Durante 14 años, Norma ha vivido con la incertidumbre de no saber dónde está su hija, cómo se encuentra o qué ocurrió con ella. La espera, lejos de desaparecer con el tiempo, se convirtió en una parte permanente de su vida y en una búsqueda que no ha abandonado.
En 2024, el dolor volvió a tocar a su puerta. El 11 de junio de ese año desapareció su nieto, Edgar Ruiz, quien fue visto por última vez en un parque ubicado en la avenida 16 de septiembre, en la zona de unas canchas. Desde ese momento, Norma volvió a enfrentarse a preguntas que ya conocía demasiado bien y a una nueva búsqueda dentro de su propia familia.
“Pues es muy doloroso volver otra vez a sentir lo mismo, esa incertidumbre, esa inquietud de saber dónde está, cómo está, qué está pasando”, expresó Norma al hablar de lo que significa enfrentar nuevamente una desaparición.
La búsqueda de Edgar se sumó así a la que la familia mantiene por Idaly. Para Norma, no se trata únicamente de dos expedientes o de dos nombres que aparecen en una ficha de búsqueda, sino de dos personas cuya ausencia ha transformado la vida de quienes los esperan.
La mujer también ha llamado la atención sobre la desaparición de hombres, un fenómeno que, considera, en ocasiones no recibe la misma atención pública que los casos de mujeres desaparecidas. Desde su experiencia, ha observado que son muchas las familias que enfrentan la misma angustia y que continúan esperando noticias. “Es una vida, es un hijo que una madre lo está esperando, es un nieto que la abuela está esperando otra vez saber dónde está, qué pasó con él”.
Esa preocupación también la llevó a acompañar a otras familias. Norma relató que desde hace aproximadamente cinco años participa y brinda apoyo a madres que buscan a hombres desaparecidos, particularmente a través de Paso del Norte, donde se han sumado esfuerzos para visibilizar estos casos y respaldar a quienes atraviesan una situación similar.
En medio de la búsqueda, las familias también enfrentan otro dolor: los comentarios de personas que, desde las redes sociales, juzgan o cuestionan a quienes atraviesan una desaparición.
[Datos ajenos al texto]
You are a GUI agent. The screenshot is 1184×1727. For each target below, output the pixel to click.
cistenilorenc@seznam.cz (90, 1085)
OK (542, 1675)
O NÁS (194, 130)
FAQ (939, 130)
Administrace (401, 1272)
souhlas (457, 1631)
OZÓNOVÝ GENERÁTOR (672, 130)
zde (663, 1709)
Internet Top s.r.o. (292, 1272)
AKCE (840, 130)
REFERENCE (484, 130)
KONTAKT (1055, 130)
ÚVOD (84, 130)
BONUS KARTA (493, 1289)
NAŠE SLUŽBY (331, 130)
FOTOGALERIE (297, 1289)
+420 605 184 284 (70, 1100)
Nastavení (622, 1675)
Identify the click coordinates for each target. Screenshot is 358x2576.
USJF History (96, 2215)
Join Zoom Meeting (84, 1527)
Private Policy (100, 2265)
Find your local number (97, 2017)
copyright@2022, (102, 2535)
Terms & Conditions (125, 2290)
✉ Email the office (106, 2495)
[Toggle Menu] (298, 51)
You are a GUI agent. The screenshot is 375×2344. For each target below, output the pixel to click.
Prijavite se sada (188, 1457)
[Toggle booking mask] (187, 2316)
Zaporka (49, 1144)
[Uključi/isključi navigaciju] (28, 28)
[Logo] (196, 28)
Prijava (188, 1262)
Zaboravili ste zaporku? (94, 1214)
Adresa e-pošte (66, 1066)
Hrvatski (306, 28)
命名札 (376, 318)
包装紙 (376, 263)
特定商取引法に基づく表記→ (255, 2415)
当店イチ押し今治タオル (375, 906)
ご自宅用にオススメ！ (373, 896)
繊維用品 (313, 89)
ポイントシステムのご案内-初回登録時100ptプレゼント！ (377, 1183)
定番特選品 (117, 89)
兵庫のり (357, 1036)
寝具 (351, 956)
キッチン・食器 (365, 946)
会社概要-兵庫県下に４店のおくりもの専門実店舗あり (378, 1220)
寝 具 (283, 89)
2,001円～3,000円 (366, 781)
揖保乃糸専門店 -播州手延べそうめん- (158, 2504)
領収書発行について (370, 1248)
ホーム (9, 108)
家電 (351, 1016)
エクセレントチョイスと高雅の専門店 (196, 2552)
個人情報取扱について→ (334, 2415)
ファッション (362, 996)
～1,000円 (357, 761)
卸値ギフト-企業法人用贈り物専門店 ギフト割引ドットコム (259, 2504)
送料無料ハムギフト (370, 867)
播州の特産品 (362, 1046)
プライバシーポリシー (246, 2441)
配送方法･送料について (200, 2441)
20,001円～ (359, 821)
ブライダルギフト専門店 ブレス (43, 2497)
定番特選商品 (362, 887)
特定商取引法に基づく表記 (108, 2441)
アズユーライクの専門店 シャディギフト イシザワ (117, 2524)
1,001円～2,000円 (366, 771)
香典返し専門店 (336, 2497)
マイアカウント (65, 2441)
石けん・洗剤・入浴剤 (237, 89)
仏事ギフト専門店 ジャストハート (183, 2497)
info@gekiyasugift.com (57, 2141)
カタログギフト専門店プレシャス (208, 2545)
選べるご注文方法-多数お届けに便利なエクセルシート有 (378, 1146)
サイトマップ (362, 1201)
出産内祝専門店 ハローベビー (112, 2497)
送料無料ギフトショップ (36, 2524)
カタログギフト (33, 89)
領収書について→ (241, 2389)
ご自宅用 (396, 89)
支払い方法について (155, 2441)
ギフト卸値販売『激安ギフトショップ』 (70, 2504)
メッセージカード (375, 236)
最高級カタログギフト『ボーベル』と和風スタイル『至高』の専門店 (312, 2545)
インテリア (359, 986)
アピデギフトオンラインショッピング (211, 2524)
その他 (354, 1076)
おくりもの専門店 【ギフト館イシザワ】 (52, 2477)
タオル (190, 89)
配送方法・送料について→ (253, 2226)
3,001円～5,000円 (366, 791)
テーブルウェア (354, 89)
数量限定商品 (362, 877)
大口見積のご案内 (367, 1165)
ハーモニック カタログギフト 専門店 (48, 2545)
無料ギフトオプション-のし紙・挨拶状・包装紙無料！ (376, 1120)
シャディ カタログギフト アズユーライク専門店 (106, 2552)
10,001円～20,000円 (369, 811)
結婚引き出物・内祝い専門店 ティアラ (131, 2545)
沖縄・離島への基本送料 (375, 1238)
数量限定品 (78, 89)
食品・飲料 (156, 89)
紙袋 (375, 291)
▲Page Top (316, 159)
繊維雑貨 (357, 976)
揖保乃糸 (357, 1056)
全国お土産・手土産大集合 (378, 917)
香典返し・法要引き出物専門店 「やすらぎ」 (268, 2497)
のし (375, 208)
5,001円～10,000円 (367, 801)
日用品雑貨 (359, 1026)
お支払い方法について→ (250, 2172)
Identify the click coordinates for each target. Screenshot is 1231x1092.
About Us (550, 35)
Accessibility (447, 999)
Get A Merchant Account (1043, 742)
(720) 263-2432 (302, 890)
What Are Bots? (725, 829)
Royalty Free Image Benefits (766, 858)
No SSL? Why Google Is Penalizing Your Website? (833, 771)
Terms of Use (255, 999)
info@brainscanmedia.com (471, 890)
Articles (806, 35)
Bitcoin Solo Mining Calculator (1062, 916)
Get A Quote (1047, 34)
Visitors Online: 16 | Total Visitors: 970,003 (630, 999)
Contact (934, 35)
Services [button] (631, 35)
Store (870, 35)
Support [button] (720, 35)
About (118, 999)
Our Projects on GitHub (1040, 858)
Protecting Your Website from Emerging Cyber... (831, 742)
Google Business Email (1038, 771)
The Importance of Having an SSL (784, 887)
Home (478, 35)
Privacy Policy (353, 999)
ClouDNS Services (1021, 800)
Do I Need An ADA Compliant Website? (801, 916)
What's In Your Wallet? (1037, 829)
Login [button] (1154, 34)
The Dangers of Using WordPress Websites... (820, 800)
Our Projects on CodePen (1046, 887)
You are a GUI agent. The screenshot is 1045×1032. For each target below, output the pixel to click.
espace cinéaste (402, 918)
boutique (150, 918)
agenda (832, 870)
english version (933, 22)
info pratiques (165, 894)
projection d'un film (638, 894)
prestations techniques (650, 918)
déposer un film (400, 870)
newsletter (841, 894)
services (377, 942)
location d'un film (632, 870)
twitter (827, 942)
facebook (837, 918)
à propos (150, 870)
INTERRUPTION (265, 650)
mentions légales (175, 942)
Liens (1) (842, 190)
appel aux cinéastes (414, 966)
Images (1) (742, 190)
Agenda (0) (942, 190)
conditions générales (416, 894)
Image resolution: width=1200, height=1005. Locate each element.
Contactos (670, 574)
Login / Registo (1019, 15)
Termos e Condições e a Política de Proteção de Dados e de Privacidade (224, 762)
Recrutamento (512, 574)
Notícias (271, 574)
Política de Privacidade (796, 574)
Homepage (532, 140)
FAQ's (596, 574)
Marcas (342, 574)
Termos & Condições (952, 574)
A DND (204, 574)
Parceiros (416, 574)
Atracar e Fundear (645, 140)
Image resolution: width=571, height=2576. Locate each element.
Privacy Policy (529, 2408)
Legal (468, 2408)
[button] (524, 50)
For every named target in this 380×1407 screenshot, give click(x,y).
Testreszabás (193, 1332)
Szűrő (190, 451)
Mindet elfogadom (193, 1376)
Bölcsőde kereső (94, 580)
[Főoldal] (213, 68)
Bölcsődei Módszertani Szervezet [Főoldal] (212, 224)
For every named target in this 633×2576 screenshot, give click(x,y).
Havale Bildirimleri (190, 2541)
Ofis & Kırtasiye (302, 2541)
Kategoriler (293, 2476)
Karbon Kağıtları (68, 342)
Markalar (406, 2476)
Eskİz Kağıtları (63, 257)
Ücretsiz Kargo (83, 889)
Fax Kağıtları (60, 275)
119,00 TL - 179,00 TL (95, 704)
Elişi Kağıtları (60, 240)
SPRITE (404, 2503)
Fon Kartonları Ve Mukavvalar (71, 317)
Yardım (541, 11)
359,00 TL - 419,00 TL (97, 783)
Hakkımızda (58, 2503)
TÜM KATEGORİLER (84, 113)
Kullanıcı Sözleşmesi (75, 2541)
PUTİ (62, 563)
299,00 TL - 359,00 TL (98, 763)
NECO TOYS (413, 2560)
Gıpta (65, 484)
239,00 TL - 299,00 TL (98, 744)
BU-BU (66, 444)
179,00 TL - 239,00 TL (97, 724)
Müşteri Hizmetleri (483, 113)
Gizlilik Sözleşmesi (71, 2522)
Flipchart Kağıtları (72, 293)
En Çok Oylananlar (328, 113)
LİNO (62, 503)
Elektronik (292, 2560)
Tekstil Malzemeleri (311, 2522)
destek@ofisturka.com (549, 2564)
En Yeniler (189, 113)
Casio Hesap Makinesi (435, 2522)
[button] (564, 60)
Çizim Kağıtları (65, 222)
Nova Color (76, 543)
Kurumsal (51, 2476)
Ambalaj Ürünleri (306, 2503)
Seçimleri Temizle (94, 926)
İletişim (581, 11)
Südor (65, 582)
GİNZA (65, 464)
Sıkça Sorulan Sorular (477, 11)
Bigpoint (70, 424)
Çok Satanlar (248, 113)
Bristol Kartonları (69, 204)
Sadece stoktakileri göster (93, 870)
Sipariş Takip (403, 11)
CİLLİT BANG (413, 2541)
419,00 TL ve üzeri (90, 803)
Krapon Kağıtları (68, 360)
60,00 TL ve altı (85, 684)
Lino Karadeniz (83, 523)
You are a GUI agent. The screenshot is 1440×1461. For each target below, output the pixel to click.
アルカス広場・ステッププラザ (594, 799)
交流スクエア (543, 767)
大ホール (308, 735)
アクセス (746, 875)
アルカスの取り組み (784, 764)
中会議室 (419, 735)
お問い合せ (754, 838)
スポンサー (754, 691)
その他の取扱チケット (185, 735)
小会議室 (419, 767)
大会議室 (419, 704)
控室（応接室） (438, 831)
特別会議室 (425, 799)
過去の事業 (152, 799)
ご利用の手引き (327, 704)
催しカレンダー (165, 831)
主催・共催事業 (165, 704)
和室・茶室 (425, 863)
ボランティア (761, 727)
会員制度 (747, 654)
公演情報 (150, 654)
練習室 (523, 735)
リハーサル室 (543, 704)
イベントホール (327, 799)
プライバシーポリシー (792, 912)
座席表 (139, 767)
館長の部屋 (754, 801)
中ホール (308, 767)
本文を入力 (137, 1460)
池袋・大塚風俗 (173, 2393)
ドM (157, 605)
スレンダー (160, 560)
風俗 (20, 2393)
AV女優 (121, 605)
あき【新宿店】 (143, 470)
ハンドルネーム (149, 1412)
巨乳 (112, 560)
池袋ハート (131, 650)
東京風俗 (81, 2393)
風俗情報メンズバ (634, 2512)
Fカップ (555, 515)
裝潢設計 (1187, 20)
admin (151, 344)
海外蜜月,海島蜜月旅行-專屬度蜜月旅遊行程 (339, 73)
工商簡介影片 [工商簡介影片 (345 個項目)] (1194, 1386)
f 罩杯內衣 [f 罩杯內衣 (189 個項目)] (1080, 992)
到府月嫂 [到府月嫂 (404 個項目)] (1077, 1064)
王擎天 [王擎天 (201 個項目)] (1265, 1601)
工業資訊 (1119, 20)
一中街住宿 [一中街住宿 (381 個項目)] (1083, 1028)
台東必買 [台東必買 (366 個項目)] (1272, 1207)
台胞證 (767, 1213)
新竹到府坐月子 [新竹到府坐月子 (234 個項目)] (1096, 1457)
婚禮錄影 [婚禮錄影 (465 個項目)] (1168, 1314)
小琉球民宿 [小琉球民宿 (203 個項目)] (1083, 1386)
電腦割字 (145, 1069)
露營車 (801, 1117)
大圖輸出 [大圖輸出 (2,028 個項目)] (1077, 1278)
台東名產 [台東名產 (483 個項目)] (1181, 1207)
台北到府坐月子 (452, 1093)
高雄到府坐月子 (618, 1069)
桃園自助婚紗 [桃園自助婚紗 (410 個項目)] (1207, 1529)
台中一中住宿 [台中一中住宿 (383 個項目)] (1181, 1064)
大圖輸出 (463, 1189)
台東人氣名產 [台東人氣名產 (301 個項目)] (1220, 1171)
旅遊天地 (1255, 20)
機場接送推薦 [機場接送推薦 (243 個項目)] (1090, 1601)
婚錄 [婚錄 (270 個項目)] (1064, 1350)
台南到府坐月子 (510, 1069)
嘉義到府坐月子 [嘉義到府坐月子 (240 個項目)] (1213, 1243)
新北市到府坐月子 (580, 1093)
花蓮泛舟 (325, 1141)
Para Norma, esas opiniones suelen ignorar que ninguna familia está completamente a salvo de vivir una experiencia semejante.
“Que no juzguen, que no critiquen, que mejor apoyen; publicando las pesquisas, cuando hagamos marchas, que no critiquen, que apoyen mejor que se unan a nosotros”.
A pesar de los años, Norma continúa esperando. Busca a su hija y a su nieto con la misma necesidad de obtener respuestas y con la esperanza de que ambos puedan ser localizados con vida. Mientras las investigaciones y las acciones de búsqueda continúan, ella mantiene presente sus nombres y se niega a dejar que la incertidumbre borre el lugar que ocupan en su familia.